気候変動が裕福な国を更に裕福に、貧しい国を更に貧しく(Fast Company)
- 米国科学アカデミー紀要によると、1961年と2010年の不平等度の変化を見ると、1人当たり財産は、貧しい国では気候変動によって17~30%押し下げた。
- また、最富裕国と最貧国との差は、気候変動が無かった場合と比較して約25%大きくなっている。(時間とともに国家間の不平等は是正されているが、地球温暖化がその速度を遅らせている)
- 経済成長と気温の間に関連性が見られる。スウェーデンのような寒い国ではある程度の気温の上昇は利益をもたらしてきた。
- 一方で気温の最適点を越すと熱波が作物を傷つけるなど生産性を損なう。
- 発展途上国がエネルギーへのアクセスを拡大することは経済成長にとって重要だが、その成長の利益の一部を打ち消すのを避けるために、再生可能エネルギーの利用も重要である。
補足
記事では、産業革命以降で地球は1度温暖化しており、パリ協定の目標が達成できれば2度までの温暖化で抑えられる。一方で、それは無理という見方が強く、国連世界気象機関によると、全ての国が地球温暖化に対処しても3度まで上昇する可能性が高いという。
記事の論点は、「エネルギーを拡大することは経済成長にとって不可欠だが、ある程度再生可能エネルギーにも焦点を置かなければ、その効果を打ち消してしまう」ということだ。
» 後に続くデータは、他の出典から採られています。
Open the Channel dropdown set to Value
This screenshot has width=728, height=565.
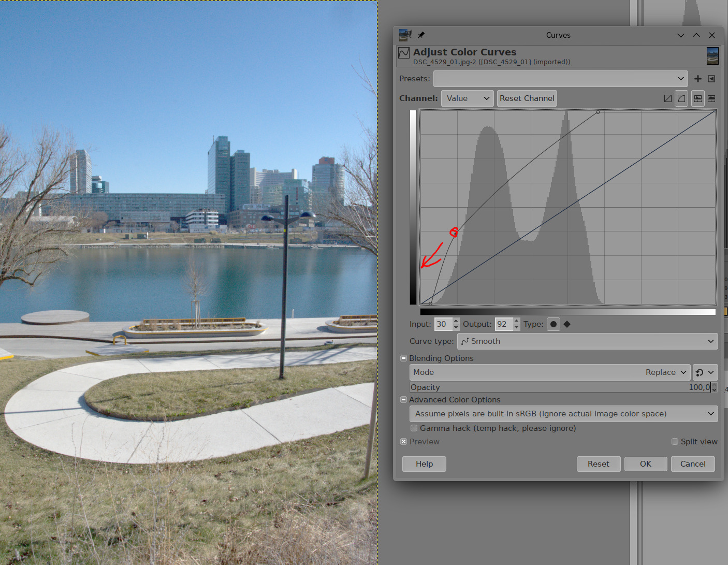(x=467, y=98)

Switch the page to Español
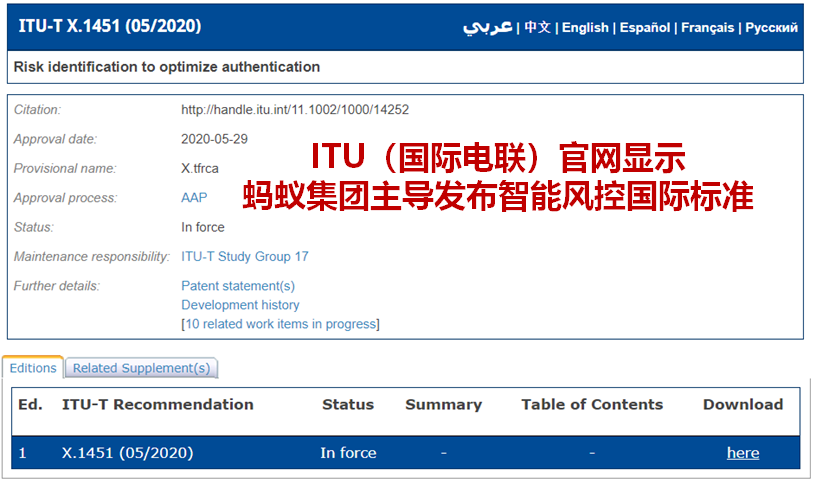[x=645, y=27]
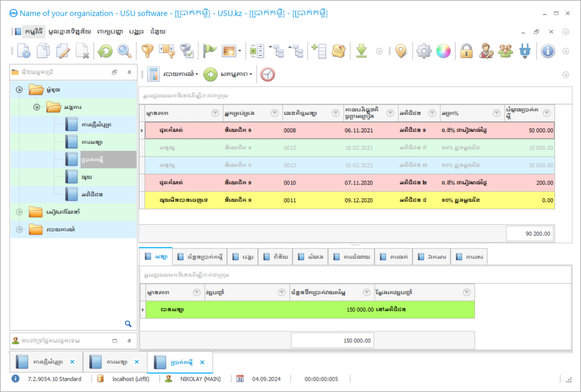This screenshot has height=392, width=581.
Task: Click the padlock lock icon
Action: (466, 51)
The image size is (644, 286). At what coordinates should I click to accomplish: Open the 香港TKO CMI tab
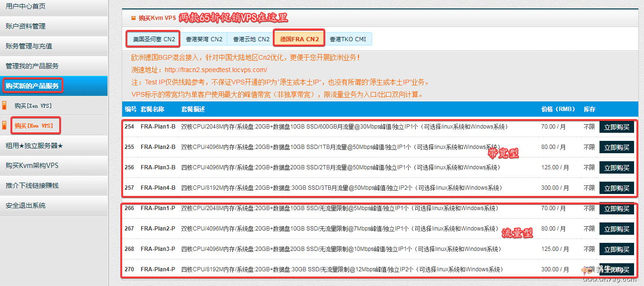tap(348, 39)
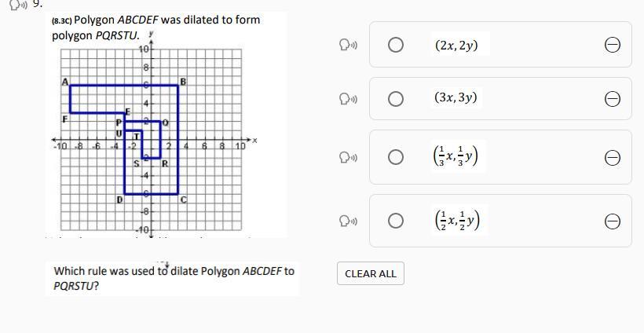Play audio for the (2x, 2y) answer

348,46

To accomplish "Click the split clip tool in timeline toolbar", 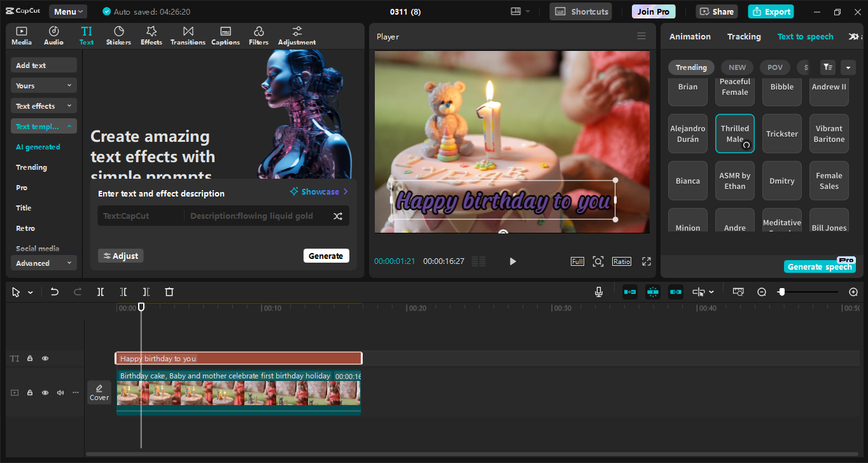I will click(101, 292).
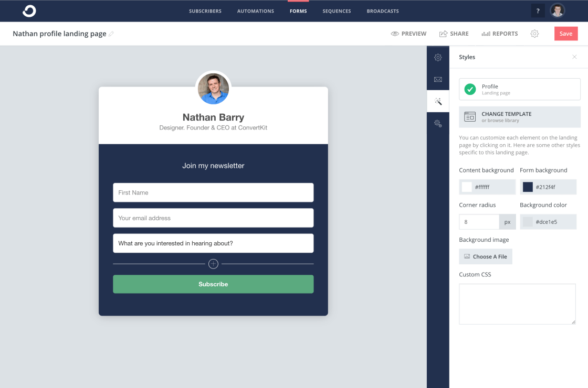Open the Change Template library
Screen dimensions: 588x388
[x=519, y=117]
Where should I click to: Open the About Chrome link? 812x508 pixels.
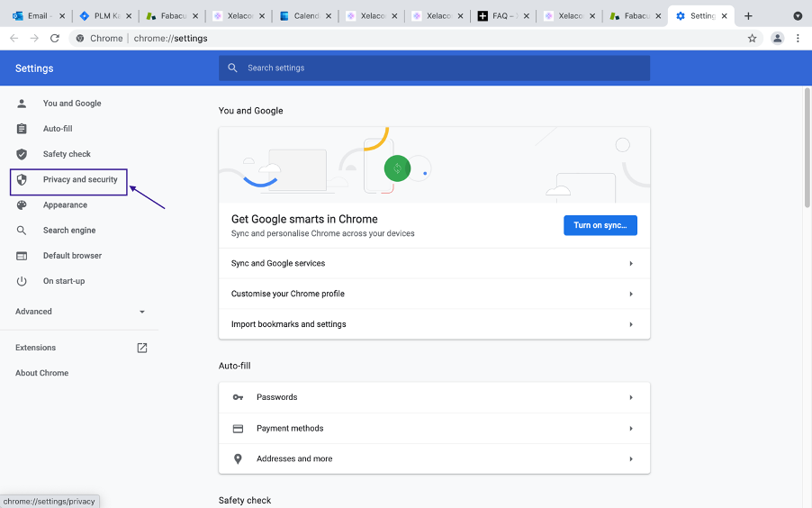coord(41,373)
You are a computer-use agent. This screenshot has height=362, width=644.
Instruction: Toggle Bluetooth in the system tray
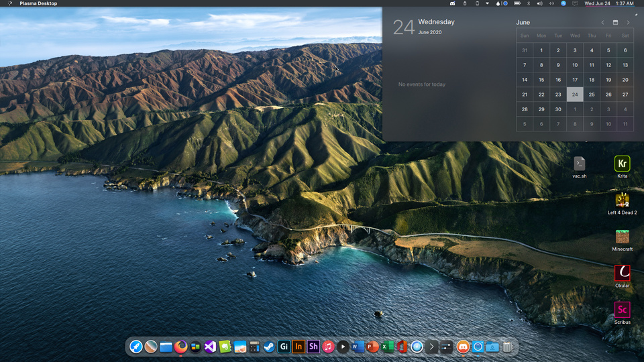(x=528, y=3)
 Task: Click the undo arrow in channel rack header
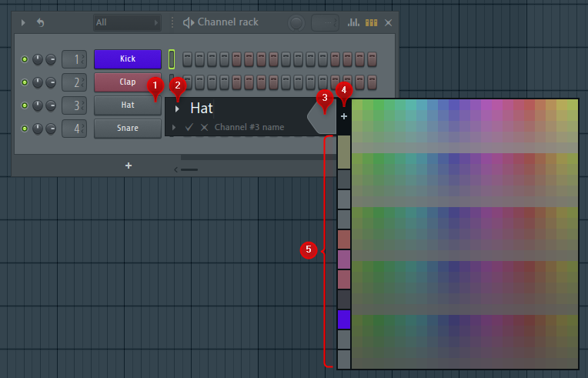(x=40, y=23)
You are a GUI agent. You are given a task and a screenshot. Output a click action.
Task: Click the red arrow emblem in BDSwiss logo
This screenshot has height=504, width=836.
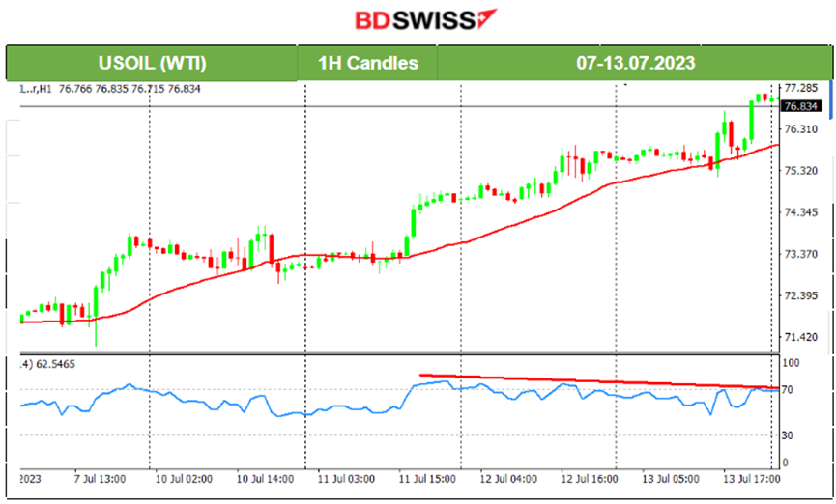tap(485, 19)
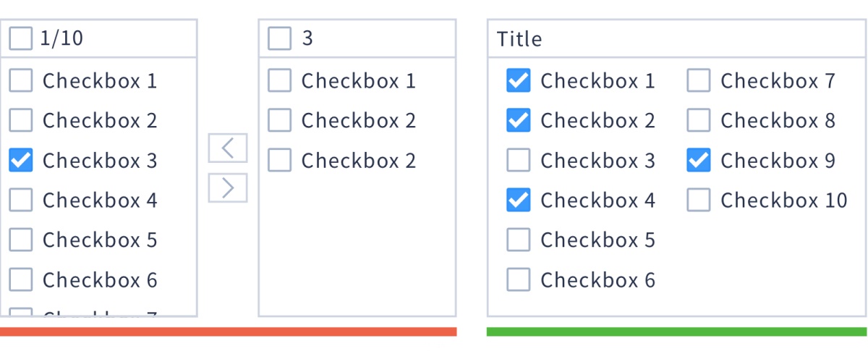Uncheck Checkbox 2 in the Title panel

[x=518, y=120]
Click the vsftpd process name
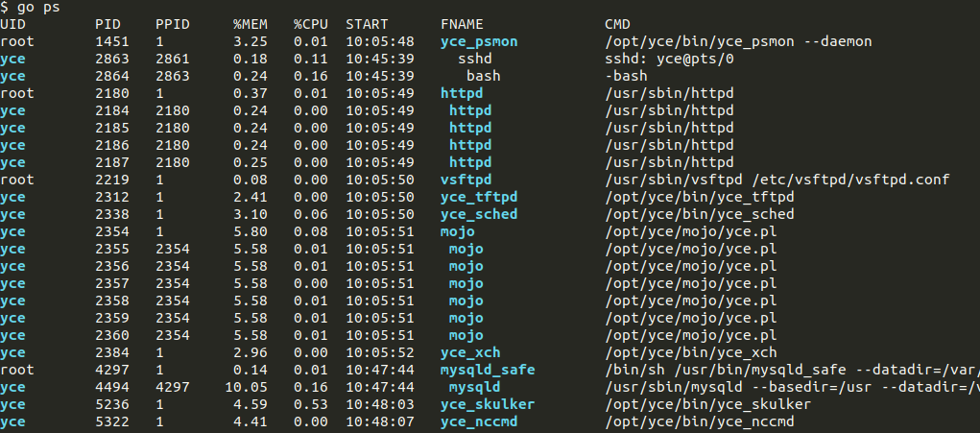Viewport: 980px width, 433px height. pyautogui.click(x=466, y=180)
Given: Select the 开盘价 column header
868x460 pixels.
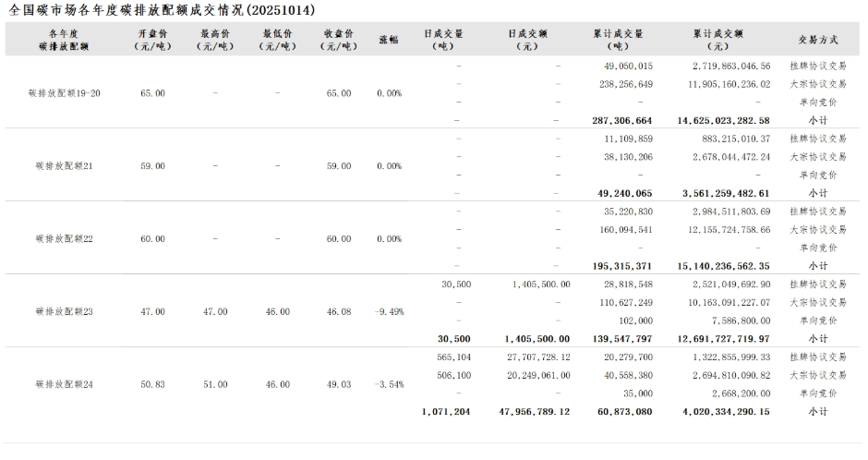Looking at the screenshot, I should (x=152, y=39).
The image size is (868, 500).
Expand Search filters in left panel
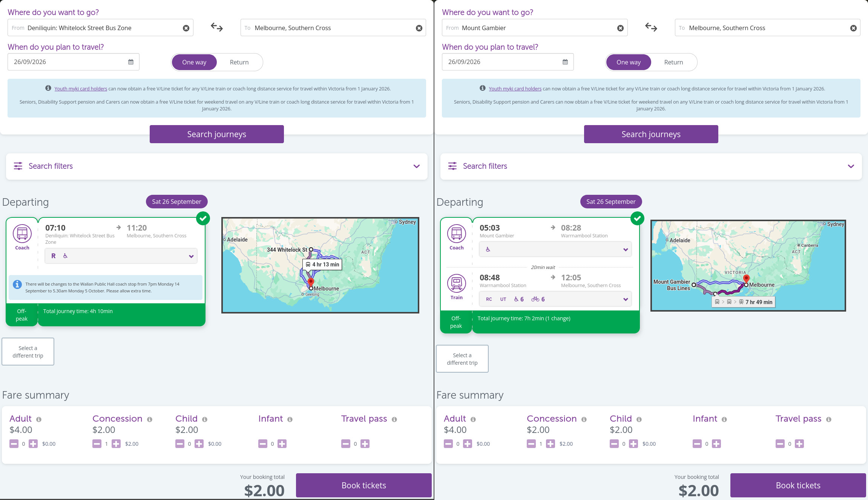pos(217,166)
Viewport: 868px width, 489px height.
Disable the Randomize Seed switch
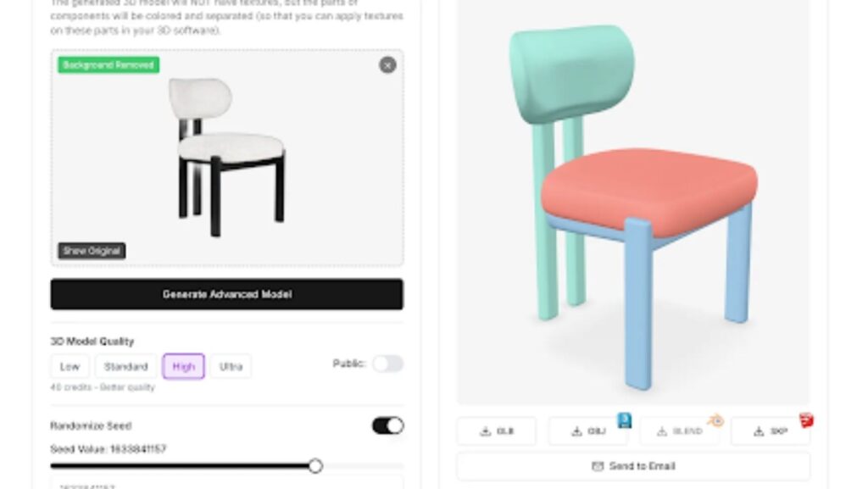(387, 425)
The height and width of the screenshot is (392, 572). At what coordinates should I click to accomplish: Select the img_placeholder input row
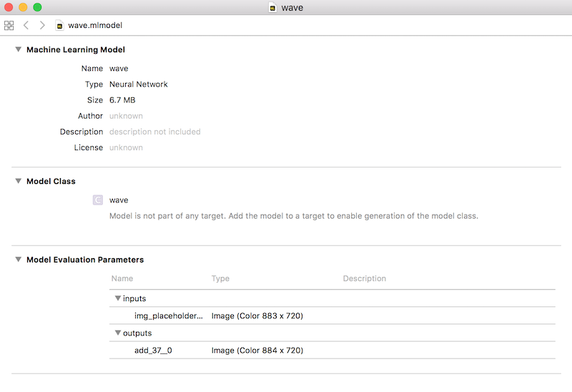click(169, 315)
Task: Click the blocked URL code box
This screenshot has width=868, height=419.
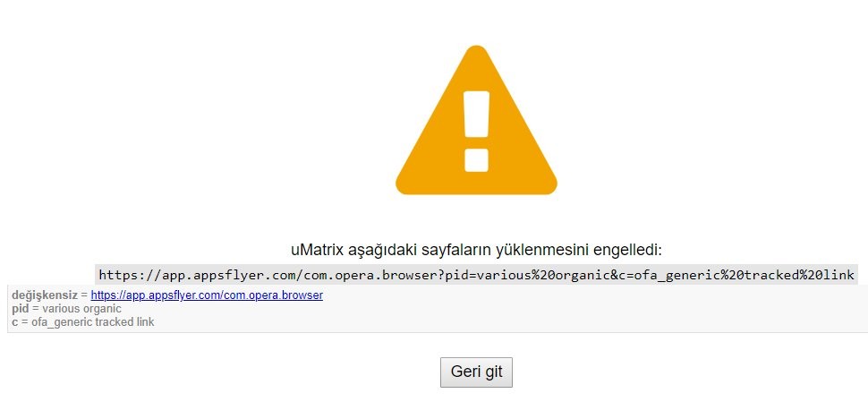Action: (477, 275)
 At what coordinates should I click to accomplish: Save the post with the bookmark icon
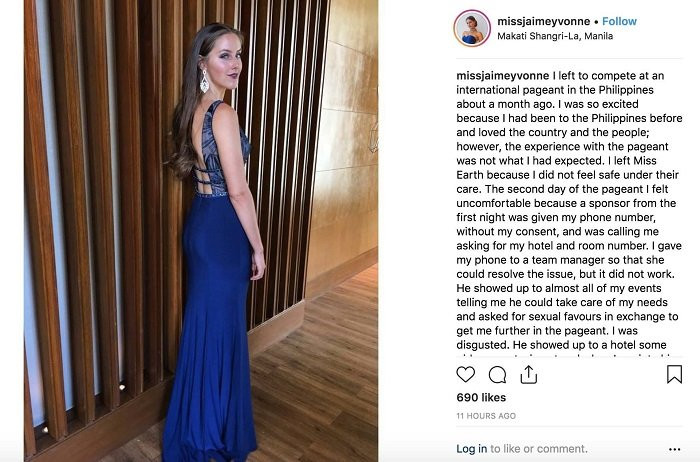(x=674, y=374)
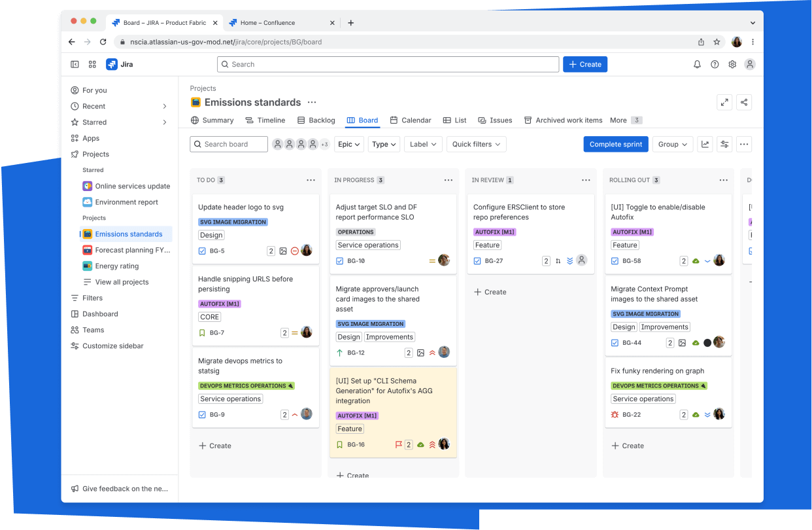The image size is (812, 530).
Task: Open the help question mark icon
Action: point(715,64)
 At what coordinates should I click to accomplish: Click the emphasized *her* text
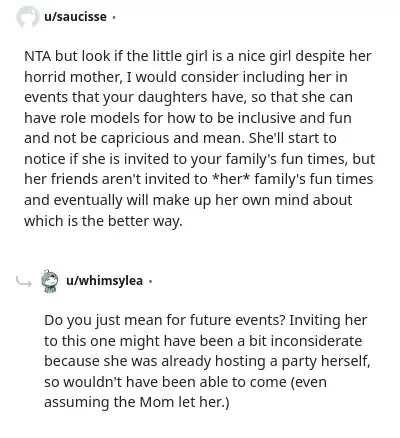pos(231,179)
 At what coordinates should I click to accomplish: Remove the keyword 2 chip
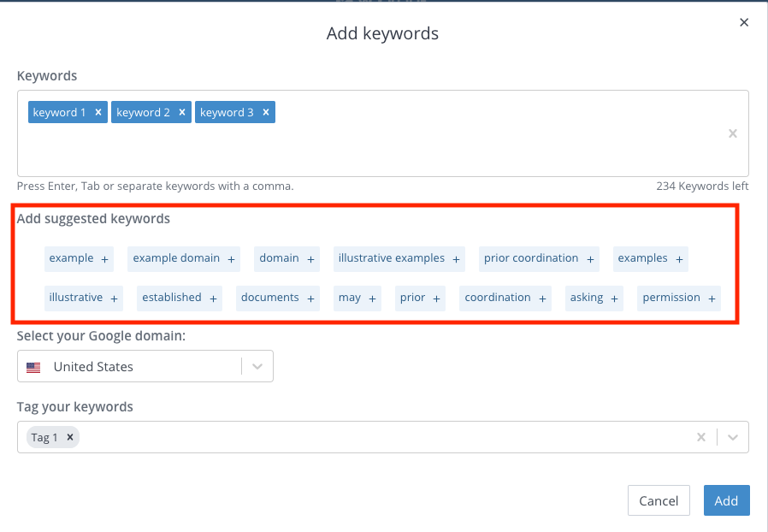(181, 112)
それがどのラインであるかは明示されていないが、「最も汚染されている国のいくつかは、5度の温暖化のペース」であると言う。
現在の地球温暖化の原因の大半は先進国であり、追随する発展途上国に大して「気候変動の対策せよ」というのは、現実的に全ての国による合意は無理だと筆者は考えていた。
もしその合意が可能であるなら、この記事の通り気候変動自体が経済成長に有意に影響があるというのであれば、経済成長率を最大化させるエネルギー利用量というのを考え、それに対して合意を得るというものだ。当然この時、単純な温室効果ガス排出量だけでなく、地球温暖化でメリットを受けるような国が余分なコストを支払うという意味になる。
とは言え、可能か分からない交渉事に賭けるよりも、地球温暖化(これ自体が進むのはほぼ確定的である)の進行を前提とした投資計画を立てるべきである。その方法についてはまた別記事で書くことにしよう。